Thursday, February 14, 2008

A Brief History of Human Sex - from Yahoo

Birds do it, bees do it, humans since the dawn of time have done it.
But just how much has the act really changed through the millennia and even in past decades? Are humans doing it more? Are we doing it better? Sort of, say scientists. But it's how people fess up to the truth about their sex lives that has changed the most over the years.
Humans have basically been the same anatomically for about 100,000 years—so what is safe to say is that if we enjoy it now, then so did our cave-dwelling ancestors and everyone else since, experts say.

"Just as our bodies tell us what we might like to eat, or when we should go to sleep, they lay down for us our pattern of lust," says University of Toronto psychologist Edward Shorter. "Sex has always offered pleasure."

Hard wired
"People and indeed all animals are hard wired to seek out sex and to continue to do so," Rodgers said in a recent interview. "I imagine that is evidence that people at least like sex and even if they don't they engage in it as a biological imperative."

There is "no reason to think that we do more now than in the past, although we are certainly more frank about it," Buss told LiveScience.
Indeed, cultural restraints—rather than anything anatomical—have had the biggest effect on our sexual history, Shorter says.

"To be sure, what people actually experience is always a mixture of biological and social conditioning: Desire surges from the body, the mind interprets what society will accept and what not, and the rest of the signals are edited out by culture," he writes in his book, "Written in the Flesh: A History of Desire" (University of Toronto Press, 2005).
That's not to say that cultural norms keep people from exploring the taboo, but only what is admitted to openly, according to archaeologist Timothy Taylor of Great Britain's University of Bradford.

"The idea that there is a sexual line that must not be crossed but in practice often is, is far older than the story of Eve's temptation by the serpent," he writes in "The History of Sex: Four Million Years of Human Sexual Culture" (Bantam Books, 1996).

Modern advances
Religion especially has held powerful sway over the mind's attitude towards the body's carnal desires, most sexual psychologists agree. Men and women who lived during the pious Middle Ages were certainly affected by the fear of sin, Shorter said, though he notes there were other inhibiting factors to consider, too.

"The low priority attached to sexual pleasure by people who lived in distant times is inexplicable unless one considers the hindrances that existed in those days," Shorter writes. He points especially to the 1,000 years of misery and disease—often accompanied by some very un-sexy smells and itching—that led up to the Industrial Revolution. "After the mid-nineteenth century, these hindrances start to be removed, and the great surge towards pleasure begins."

Global variations
"Cultures vary tremendously in how early they start having sex, how open they are about it, and how many sexual partners they have," said Buss, noting that Swedes generally have many partners in their lifetime and the Chinese typically have few.
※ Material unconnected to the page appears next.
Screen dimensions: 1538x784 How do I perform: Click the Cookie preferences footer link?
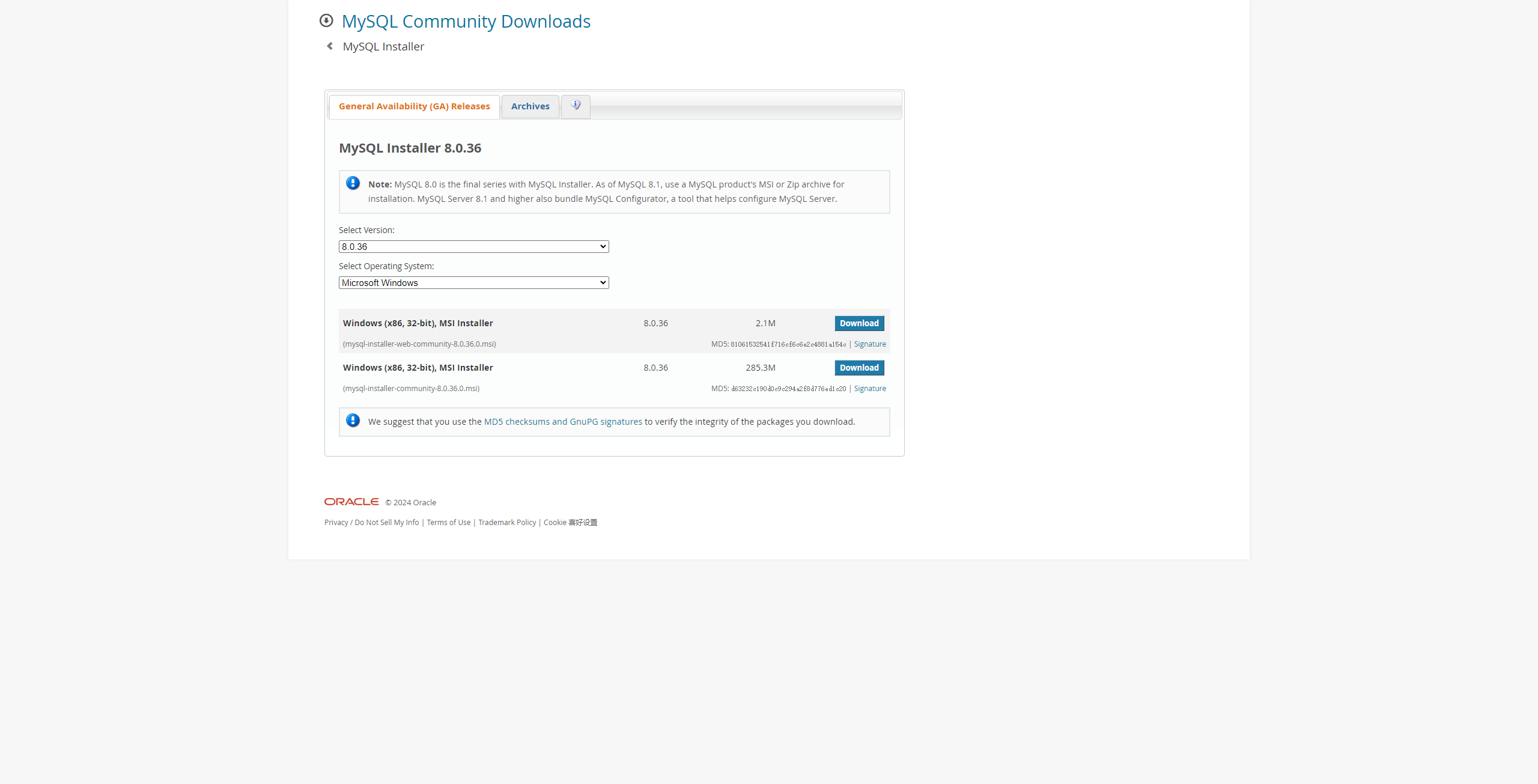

An informal 2005 global sex survey sponsored by the condom company Durex confirmed Buss' views. Just 3 percent of Americans polled called their sex lives "monotonous," compared to a sizable 26 percent of Indian respondents. While 53 percent of Norwegians wanted more sex than they were having (a respectable 98 times per year, on average), 81 percent of the Portuguese were quite happy with their national quota of 108 times per year.

Though poll numbers and surveys offer an interesting window into the sex lives of strangers, they're still constrained by the unwillingness of people to open up about a part of their lives that's usually kept behind closed doors.

And what if we weren't bound by such social limitations? Taylor offers the promiscuous—and very laid-back—bonobo chimpanzee as a utopian example.

2 comments:

wINtoTo N aLSo 4D...yEAh! said...

From the look of things...everyone of us is into it one way or the other.

So...go have sex and be happy. Why sit around and feeling sorry!

To me...more important is to do so with love, w/o that....no point doing it in the 1st place. Maybe my thinking is out-dated but I still don't care. Still gotto do it MY WAY or no way!!!

wINtoTo N aLSo 4D...yEAh! said...

See! we guys cannot hold a candle to cpmpare with this...hahahah.

The greatest fucker is this promiscuous—and very laid-back—bonobo chimpanzee as a utopian example.